Friday, 20. September 2024
The aim of a Backgammon match is to move your chips around the game board and bear those pieces from the game board quicker than your opposing player who works just as hard to do the same buthowever they move in the opposing direction. Succeeding in a round of Backgammon needsrequires both strategy and luck. Just how far you will be able to shift your checkers is left to the numbers from rolling the dice, and how you shift your pieces are determined by your overall playing tactics. Enthusiasts use a few techniques in the different parts of a match depending on your positions and opponent’s.
The Running Game Plan
The goal of the Running Game plan is to entice all your checkers into your inner board and get them off as quick as you can. This plan focuses on the pace of moving your checkers with little or no efforts to hit or barricade your opponent’s checkers. The ideal scenario to employ this plan is when you believe you can move your own chips quicker than your opponent does: when 1) you have a fewer chips on the game board; 2) all your chips have past your competitor’s chips; or 3) the opponent doesn’t employ the hitting or blocking strategy.
The Blocking Game Strategy
The primary aim of the blocking strategy, by the name, is to block your competitor’s pieces, temporarily, while not worrying about shifting your pieces quickly. After you’ve established the blockage for your opponent’s movement with a couple of chips, you can move your other checkers swiftly off the board. You should also have a clear strategy when to withdraw and shift the pieces that you utilized for blocking. The game gets intriguing when the competitor uses the same blocking technique.

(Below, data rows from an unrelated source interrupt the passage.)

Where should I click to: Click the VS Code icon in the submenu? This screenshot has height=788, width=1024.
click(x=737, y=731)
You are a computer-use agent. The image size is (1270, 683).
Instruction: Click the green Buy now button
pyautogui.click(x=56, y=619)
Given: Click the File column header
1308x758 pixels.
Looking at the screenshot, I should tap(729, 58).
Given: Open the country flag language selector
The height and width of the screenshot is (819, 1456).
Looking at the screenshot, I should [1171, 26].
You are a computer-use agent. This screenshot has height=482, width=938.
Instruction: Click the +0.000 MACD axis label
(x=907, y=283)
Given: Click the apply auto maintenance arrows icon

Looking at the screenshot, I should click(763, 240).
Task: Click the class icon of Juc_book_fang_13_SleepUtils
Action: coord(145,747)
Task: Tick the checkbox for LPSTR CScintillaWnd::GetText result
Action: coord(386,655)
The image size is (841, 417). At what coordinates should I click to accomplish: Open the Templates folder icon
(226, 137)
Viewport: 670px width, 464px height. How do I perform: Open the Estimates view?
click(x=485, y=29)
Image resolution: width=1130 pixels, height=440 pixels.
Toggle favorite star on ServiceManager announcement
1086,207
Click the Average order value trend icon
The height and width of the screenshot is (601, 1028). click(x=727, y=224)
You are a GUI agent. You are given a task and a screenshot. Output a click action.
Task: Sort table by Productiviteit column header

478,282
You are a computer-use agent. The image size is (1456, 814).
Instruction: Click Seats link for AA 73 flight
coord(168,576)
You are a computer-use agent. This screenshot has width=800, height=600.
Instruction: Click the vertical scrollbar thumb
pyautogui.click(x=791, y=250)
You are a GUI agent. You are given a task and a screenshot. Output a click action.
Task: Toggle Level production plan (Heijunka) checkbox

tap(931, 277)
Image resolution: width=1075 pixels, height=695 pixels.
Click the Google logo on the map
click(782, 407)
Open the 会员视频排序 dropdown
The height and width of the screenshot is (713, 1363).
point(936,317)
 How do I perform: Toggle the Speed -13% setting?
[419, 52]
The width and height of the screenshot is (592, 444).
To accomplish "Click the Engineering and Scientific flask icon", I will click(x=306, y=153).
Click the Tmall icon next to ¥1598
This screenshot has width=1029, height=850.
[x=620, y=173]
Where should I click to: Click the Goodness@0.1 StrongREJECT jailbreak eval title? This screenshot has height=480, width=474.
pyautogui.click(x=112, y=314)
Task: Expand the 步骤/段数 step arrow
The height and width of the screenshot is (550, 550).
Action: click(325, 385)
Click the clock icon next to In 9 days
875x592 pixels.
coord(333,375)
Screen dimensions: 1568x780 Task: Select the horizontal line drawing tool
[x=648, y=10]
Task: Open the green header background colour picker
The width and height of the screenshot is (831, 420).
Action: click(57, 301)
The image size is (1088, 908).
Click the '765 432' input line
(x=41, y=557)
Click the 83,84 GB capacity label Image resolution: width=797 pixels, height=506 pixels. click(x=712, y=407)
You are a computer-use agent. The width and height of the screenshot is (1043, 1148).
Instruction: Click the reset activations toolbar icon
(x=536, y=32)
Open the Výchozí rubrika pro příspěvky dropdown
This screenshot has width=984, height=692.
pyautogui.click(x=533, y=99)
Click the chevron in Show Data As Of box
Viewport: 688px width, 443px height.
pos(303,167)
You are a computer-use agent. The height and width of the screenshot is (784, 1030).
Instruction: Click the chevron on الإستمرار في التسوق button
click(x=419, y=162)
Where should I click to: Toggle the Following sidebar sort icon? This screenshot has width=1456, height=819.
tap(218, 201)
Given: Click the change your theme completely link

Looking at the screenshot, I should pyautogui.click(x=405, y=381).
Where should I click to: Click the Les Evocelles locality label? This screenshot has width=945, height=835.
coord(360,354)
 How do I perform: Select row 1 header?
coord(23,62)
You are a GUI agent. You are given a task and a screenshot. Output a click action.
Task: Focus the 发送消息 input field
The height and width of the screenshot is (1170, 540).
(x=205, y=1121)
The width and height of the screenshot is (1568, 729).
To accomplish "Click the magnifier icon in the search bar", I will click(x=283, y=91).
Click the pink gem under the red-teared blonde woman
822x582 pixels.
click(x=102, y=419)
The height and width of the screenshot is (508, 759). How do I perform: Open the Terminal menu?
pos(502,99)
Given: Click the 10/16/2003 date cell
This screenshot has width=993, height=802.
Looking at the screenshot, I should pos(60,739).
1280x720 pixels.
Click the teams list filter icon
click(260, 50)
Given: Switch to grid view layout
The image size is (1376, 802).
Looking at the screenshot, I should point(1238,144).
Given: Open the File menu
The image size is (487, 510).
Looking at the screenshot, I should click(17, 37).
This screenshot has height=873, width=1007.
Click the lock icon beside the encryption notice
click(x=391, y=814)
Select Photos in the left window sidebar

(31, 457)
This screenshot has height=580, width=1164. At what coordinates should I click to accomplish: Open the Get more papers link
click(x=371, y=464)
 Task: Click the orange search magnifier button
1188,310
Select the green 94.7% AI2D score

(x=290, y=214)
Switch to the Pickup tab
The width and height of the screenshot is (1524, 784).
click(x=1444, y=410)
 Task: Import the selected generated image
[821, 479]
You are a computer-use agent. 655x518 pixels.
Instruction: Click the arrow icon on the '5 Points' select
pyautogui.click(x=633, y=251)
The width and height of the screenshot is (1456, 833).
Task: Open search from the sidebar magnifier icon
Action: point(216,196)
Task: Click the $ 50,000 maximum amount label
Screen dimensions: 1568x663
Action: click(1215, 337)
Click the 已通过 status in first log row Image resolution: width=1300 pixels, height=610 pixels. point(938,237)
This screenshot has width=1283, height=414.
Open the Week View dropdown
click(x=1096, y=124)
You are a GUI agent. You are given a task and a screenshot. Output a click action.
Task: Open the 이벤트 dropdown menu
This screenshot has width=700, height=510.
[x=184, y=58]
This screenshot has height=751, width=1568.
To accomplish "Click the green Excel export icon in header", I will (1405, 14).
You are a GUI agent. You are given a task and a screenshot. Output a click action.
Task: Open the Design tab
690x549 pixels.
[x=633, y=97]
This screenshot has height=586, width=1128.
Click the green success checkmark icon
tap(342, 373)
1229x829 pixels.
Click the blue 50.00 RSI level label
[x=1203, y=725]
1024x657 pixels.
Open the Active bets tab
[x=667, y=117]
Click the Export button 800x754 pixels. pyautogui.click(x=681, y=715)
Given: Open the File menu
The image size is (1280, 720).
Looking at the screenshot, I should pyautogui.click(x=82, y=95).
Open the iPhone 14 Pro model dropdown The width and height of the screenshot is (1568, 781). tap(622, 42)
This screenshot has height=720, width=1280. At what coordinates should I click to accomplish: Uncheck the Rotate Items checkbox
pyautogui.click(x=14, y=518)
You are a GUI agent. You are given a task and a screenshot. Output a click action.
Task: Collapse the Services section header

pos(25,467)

Posted in Backgammon by Jada -
Friday, 6. September 2024
In extraordinarily simple terms, there are 3 chief techniques employed. You want to be agile enough to hop between strategies quickly as the course of the match unfolds.
The Blockade
This is comprised of building a 6-thick wall of checkers, or at least as deep as you can achieve, to block in your competitor’s pieces that are on your 1-point. This is deemed to be the most adequate strategy at the start of the game. You can build the wall anywhere inbetween your eleven-point and your 2-point and then shift it into your home board as the game advances.
The Blitz
This involves locking your home board as fast as as you can while keeping your opposer on the bar. e.g., if your challenger rolls an early two and shifts one piece from your one-point to your 3-point and you then toss a five-five, you can play 6/1 six/one 8/3 eight/three. Your opposer is now in big-time difficulty because they have 2 checkers on the bar and you have closed half your inside board!
The Backgame
This strategy is where you have 2 or more pieces in your competitor’s inner board. (An anchor is a point filled by at least 2 of your checkers.) It should be played when you are extremely behind as this action greatly improves your chances. The better places for anchors are towards your competitor’s lower points and either on adjacent points or with one point separating them. Timing is important for a powerful backgame: besides, there’s no point having 2 nice anchor spots and a solid wall in your own home board if you are then required to break down this right away, while your challenger is moving their checkers home, taking into account that you do not have any other spare checkers to shift! In this case, it is better to have checkers on the bar so that you can preserve your position up till your competitor gives you an opportunity to hit, so it can be a good idea to try and get your challenger to get them in this situation!